The show’s other major female lead was Queen Latifah, taking over the traditionally male role as The Wiz. Turning The Wiz into a woman underlined the empowerment message that sometimes gets lost in the pyrotechnics of this musical and its source material and, as both the fraudulent magician and then her exposed alter ego, Latifah brought swagger and attitude. She couldn’t sing the part, though. The Wiz’s two showcase songs both start way below Latifah’s comfortable range and even if she eventually sounded comfortable on the chorus of “So You Wanted to Meet the Wizard,” it took her too long to get there and then, following the song, a lot of dialogue was lost in her attempts to catch her breath.

Most of the breath-catching in The Wiz Live! got to happen during the copious commercial interruptions that came just about every time the show hit a big moment. Look it’s the Yellow Brick Road? Let’s ease into commercial first! Brand new day? How about buying some brand new products.

Mounted as proof-of-concept for a future stage production (presumably with an entirely new cast, though they’d sure be smart to recruit Williams for a run), The Wiz Live! was like a shiny new product itself, returning from each ad break with new stages from Derek McLane and fresh costumes from Paul Tazewell. McClane also did the stage work for the two previous NBC musicals, but this was a whole different thing, either because of lessons learned from past experience or a large budget or who knows what. Working around the versatile and colorful LED screens that delivered silos, poppies and more, McLane turned out one ambitious set after another with standouts including the Wicked Witches’ industrial hellscape of a factory and The Wiz’s head-festooned lair. Tazewell, currently earning Broadway raves for Hamilton, played around with eye-popping colors and geometric designs for costumes that were both ostentatious, but also surprisingly user-friendly. Special credit to Tazewell’s sexy poppies, terrifying crows and the Tron-meets-Madonna-meets-1776 get-ups in Emerald City.

With Leon and Robinson working for the stage, Matthew Diamond was tasked with the TV direction, which had some bumps.
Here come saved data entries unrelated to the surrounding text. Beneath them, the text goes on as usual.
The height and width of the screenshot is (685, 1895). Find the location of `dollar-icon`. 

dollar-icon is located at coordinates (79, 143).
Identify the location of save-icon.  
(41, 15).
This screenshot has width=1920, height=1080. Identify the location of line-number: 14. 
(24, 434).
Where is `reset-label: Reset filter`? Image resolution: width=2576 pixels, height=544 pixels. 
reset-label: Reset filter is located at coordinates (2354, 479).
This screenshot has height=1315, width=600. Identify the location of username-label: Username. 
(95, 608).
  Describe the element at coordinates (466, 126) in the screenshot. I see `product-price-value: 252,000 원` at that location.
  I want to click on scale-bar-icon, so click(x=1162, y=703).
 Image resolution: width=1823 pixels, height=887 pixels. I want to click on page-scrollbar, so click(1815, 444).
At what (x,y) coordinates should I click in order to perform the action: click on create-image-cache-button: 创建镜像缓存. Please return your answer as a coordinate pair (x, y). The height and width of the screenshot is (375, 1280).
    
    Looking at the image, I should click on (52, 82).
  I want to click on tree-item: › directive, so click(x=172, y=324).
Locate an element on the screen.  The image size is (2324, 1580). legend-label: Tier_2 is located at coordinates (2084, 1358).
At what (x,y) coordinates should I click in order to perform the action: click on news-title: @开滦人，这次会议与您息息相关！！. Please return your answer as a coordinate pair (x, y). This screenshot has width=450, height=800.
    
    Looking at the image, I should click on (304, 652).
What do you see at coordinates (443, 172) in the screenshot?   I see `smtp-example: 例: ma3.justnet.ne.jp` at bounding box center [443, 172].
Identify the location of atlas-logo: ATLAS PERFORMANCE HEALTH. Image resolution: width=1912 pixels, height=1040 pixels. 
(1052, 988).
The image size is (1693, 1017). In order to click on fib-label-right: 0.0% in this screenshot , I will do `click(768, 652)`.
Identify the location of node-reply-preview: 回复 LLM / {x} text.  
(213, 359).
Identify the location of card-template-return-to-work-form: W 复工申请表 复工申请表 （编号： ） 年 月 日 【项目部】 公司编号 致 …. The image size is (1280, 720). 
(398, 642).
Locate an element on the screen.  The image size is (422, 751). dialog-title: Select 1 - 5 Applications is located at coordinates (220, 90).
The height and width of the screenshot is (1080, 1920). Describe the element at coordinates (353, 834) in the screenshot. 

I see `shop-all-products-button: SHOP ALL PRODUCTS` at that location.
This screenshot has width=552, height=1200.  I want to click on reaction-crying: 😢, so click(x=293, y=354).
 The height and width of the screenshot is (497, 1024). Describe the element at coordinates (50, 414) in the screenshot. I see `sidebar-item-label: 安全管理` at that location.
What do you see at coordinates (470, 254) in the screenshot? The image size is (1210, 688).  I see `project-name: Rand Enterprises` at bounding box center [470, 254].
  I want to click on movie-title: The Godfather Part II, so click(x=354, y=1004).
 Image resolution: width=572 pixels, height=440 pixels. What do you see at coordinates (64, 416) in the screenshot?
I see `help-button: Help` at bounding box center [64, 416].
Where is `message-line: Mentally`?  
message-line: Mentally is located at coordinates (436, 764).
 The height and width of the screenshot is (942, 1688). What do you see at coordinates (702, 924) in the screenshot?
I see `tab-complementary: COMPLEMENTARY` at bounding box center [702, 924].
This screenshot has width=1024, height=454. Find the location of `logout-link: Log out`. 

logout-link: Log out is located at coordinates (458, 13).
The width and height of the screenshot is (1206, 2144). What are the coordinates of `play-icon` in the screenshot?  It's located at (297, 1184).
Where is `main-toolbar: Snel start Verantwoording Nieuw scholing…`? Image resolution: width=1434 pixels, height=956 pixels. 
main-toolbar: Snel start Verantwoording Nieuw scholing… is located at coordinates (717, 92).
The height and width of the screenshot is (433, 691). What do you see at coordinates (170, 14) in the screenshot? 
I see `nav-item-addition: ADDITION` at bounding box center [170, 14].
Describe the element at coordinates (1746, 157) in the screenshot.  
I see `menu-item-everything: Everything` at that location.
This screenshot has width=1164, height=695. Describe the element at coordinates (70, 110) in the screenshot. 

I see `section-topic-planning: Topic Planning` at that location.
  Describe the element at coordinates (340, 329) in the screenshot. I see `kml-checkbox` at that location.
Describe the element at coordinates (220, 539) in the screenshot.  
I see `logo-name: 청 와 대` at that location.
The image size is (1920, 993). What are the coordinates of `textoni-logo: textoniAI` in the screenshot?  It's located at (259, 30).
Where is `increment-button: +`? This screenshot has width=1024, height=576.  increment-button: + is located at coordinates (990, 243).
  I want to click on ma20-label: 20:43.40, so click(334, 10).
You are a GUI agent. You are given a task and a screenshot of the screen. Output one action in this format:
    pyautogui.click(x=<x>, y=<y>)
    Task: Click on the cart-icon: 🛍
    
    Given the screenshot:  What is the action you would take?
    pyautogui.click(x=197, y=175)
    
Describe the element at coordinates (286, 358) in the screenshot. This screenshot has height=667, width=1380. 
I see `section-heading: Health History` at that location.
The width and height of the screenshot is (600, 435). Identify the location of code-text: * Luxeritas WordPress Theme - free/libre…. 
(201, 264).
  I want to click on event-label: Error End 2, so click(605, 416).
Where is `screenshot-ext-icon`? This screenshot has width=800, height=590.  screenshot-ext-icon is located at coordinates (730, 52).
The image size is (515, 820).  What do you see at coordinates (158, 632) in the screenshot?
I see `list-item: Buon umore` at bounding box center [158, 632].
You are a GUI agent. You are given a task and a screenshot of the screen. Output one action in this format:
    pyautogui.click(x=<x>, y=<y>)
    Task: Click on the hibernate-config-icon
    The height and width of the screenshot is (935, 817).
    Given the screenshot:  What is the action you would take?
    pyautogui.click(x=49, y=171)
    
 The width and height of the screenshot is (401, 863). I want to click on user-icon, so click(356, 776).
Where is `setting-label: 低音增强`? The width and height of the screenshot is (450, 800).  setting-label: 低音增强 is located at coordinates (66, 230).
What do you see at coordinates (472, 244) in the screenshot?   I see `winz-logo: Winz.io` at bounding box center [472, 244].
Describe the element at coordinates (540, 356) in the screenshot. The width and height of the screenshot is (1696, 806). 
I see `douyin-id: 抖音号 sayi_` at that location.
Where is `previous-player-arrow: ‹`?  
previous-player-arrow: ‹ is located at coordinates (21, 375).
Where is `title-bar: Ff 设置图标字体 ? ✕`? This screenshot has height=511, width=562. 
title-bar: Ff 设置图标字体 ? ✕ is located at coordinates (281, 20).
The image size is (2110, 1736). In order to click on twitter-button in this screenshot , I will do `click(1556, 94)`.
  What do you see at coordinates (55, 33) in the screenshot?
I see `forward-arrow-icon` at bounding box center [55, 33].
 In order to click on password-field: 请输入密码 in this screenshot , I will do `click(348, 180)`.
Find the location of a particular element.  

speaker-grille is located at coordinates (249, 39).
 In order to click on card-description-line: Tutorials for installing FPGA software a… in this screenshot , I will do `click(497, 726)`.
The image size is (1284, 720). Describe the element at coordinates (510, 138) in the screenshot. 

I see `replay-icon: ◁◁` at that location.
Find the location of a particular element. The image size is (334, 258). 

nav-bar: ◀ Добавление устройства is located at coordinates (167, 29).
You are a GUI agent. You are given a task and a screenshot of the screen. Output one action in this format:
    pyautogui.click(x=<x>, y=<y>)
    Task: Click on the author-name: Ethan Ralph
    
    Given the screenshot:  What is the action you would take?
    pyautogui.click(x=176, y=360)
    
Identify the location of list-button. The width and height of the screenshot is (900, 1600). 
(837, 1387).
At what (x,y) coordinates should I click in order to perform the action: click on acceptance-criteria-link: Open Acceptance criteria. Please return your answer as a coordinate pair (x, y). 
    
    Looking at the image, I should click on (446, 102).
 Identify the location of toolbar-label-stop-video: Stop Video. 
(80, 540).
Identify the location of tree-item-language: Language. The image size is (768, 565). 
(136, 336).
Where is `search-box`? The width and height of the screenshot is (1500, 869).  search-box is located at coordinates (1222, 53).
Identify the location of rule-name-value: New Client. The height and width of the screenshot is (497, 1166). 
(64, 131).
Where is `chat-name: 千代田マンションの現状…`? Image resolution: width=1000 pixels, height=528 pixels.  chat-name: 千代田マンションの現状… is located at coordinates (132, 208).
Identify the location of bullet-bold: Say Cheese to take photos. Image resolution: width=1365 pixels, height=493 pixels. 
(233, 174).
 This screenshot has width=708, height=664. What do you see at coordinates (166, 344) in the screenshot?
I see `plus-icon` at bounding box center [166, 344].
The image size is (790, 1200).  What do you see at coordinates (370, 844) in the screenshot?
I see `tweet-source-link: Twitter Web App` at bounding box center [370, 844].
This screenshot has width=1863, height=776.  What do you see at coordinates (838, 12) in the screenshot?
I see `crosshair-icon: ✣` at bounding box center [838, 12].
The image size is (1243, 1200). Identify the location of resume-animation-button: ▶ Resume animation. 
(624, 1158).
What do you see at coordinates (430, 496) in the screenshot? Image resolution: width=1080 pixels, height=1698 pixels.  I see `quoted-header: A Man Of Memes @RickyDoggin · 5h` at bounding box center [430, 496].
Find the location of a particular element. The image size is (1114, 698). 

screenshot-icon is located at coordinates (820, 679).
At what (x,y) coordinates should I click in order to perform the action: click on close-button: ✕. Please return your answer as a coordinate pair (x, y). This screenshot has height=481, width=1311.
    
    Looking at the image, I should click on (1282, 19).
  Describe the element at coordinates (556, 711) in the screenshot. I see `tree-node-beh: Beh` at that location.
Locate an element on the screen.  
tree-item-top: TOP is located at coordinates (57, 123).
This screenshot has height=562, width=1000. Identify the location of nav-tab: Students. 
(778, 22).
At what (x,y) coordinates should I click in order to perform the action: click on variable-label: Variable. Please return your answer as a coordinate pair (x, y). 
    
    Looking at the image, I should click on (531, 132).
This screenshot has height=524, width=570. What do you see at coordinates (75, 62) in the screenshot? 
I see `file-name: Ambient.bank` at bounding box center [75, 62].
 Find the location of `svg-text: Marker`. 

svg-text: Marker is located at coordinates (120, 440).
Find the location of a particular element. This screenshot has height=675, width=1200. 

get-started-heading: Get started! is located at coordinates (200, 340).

Several special effects sequences weren’t displayed to their best advantage, either getting too close and exposing their limitations or missing the point entirely. Diamond also struggled to deal with solo singers within dancing groups, either straying from the core performance or failing to get stage-spanning scope. “A Brand New Day” closed with a couple overhead and wide shots and I couldn’t help but wonder where those angles had been in numerous other sequences. Sometimes there was just too much happening between dancers, singers, Cirque du Soleil acrobats twisting and flipping and elements were lost.

Unlike NBC’s previous musical experiments, it’s likely that The Wiz Live! will actually live on in replays and on DVD as audiences try to notice new details, re-experience adored numbers and not have to pause every five minutes for commercials.

The biggest winner in The Wiz Live! is, of course, NBC, which would have been hard-pressed to find audience enthusiasm for another live musical if this one tanked. Suddenly, after this show of ambition, there’s actually cause for excitement. The big loser? Fox, which announced and cast and scheduled Grease Live! when it only had to top Sound of Music and Peter Pan. Well, the bar is raised.